ExxonMobil Guyana Production Slightly Dipped To 903,000 Barrels Per Day Published: 04 June 2026

  • Crude oil production offshore Guyana averaged 903,000 barrels per day (b/d) in April 2026, a modest decline from 910,000 b/d in March, according to government data. Output from the four ExxonMobil-operated projects in the Stabroek Block totalled approximately 27 million barrels during the month, down from 28.2 million barrels in March.
  • Despite a month-over-month decline, Guyana's crude oil production remained near record levels, exceeding 109 million barrels during the first four months of 2026 and averaging approximately 911,000 b/d, with April production distributed across Liza 1 (122,000 b/d), Liza 2 (259,000 b/d), Payara (261,000 b/d), and Yellowtail (262,000 b/d).
  • The latest figures continue a gradual decline at the Liza 1 project, Guyana’s first offshore development, while the newer projects maintain output above their original nameplate capacities following optimisation work carried out by ExxonMobil.

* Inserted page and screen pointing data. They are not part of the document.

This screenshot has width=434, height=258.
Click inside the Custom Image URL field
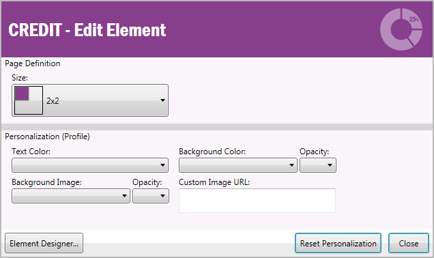click(257, 201)
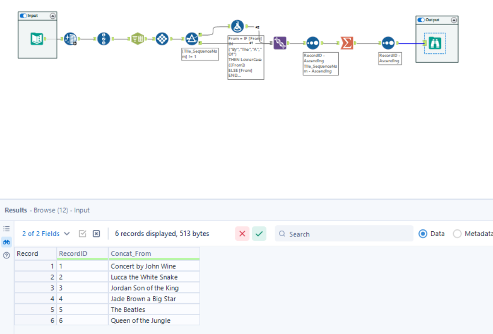Click inside the Search field of the Results panel
This screenshot has height=334, width=493.
click(x=343, y=234)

  • April’s average daily output was the lowest monthly average recorded so far this year. However, the broader trend remains one of sustained high production, supported by strong performance across the Stabroek Block’s newer developments. Elevated crude prices have also helped support revenue generation for Guyana. Oil markets have remained sensitive to geopolitical tensions in the Middle East, contributing to stronger prices and higher receipts from crude sales and royalties.
  • Further production growth is expected before the end of the year. ExxonMobil is anticipated to undertake production optimisation work at the Yellowtail development, which could increase output from the project to approximately 290,000 b/d. The next major increase in national production is expected to come from the Uaru development, which is scheduled to begin production this year. The project is designed to add roughly 250,000 b/d of new capacity, pushing Guyana’s total oil production capability above the one million b/d threshold.
  • All offshore oil production in Guyana currently comes from the Stabroek Block, where ExxonMobil serves as operator with a 45% interest. Its partners are Hess, now part of Chevron, with 30%, and CNOOC with 25%.